WHAT YOU SHOULD DO: From the post on government quality control below, list every word or short phrase set in quotation marks, leaving out the long quoted email passage.

GIVEN TEXT:
#####

Quality Contol: U.S. Government Style

As all of us know, the federal government went on a “Total Quality Management” kick about a decade or so ago, and even the IRS workers were told to call taxpayers “customers.” Of course, we know what a joke that is.

Anyway, I recently received this email from a friend who, along with her husband, served 29 months in federal prison for some ridiculous charges. (Our efficient federal government does not just find time to imprison “Middle-Eastern Types” who purchase used cell phones — they like to go after home-grown Americans, too.) They are about to come off federal probation, which means they can leave the state without having to ask permission from their federal masters.

Anyway, my friends have received a “quality control” questionaire from the U.S. Department of Justice (sic) which wants to find out if the federal “services” that they received. Her email to me simply must be read to be appreciated.“You know how you go on one of those online stores that sells everything, and you order, say, a sand wedge, and they deliver you a sandwich instead, but have already charged your credit card for the sand wedge, so you repackage the sandwich and go to the post office and ship it back to them, and try to sort out the billing issues via the online customer service, and get back a semi-literate note saying that if you wanted a reuben instead of turkey and swiss, you should have said so, and their order form clearly indicates that you ordered the turkey, but they finally agree to send the sand wedge, although you have to pay a restocking fee for the sandwich and also have to pay for shipping again, and of course already paid it for reshipping the sandwich, and then they deliver you a marble ledge?

#####

DATASET EXCERPTS:

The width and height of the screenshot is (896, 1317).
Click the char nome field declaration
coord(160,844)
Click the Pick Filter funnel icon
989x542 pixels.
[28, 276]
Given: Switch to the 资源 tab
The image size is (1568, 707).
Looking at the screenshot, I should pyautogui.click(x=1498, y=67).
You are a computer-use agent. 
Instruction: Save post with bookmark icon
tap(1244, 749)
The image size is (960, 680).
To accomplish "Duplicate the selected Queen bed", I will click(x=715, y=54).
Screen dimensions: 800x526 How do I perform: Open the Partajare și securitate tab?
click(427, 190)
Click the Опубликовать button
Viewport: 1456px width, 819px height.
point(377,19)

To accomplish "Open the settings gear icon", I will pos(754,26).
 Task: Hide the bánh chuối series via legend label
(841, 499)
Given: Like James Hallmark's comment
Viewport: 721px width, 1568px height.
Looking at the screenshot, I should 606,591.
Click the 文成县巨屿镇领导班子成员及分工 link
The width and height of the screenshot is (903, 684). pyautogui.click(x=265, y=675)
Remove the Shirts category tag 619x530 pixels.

#####

CORRECT OUTPUT:
- Total Quality Management
- customers
- Middle-Eastern Types
- quality control
- services